Subject: Re: VM problems
To: Bill Studenmund <skippy@macro.stanford.edu>
From: Mark F Willey <willey@ecn.purdue.edu>
List: current-users
Date: 07/28/1995 23:50:21
"In a previous message, Bill Studenmund wrote:"
> 
> On Fri, 28 Jul 1995, Mark F Willey wrote:
> 
> > "In a previous message, Bill Studenmund wrote:"
> > > 
> > > Could a process-memory limit (ULIMIT ?) be set lower than 16 Meg (or even
> > > to exactly 16 Meg)? To test this out, try running 10 of the 8 meg 
> > > versions. :-)
> > 
> > AFAIK, NetBSD does something called "copy-on-write", which basically means
> > that X copies of a program won't take up (size * X) amount of memory.
> > They will just take up (size) of memory.

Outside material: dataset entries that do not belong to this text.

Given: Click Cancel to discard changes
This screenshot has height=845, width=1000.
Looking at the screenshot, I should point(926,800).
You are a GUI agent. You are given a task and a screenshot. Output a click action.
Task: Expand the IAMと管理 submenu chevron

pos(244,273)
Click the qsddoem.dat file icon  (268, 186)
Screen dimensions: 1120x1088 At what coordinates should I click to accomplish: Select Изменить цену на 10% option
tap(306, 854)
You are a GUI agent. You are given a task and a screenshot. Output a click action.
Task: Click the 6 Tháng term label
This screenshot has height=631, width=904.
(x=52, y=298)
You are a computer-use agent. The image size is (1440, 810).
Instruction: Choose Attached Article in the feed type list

> > (plus overhead, maybe)  If the program writes to the image, then, I think
> > it will "copy" it, and split that process's text space off.  I'm sure
> > someone else here could explain it better!  ;-)
> 
> Ok, but won't they each have a copy of the data each one malloc's? The 
> program would allocate x meg of data, and then it wrote to the 
> data it'd allocated. Thus even if the system had a delayed-allocation
> method, it'd have to allocate the memory from vm.

Yes.  The data they use would be linear.  The binary image is the only part
that is not.  So your idea might work.

Maybe I'm not thinking right on what kind of program this is.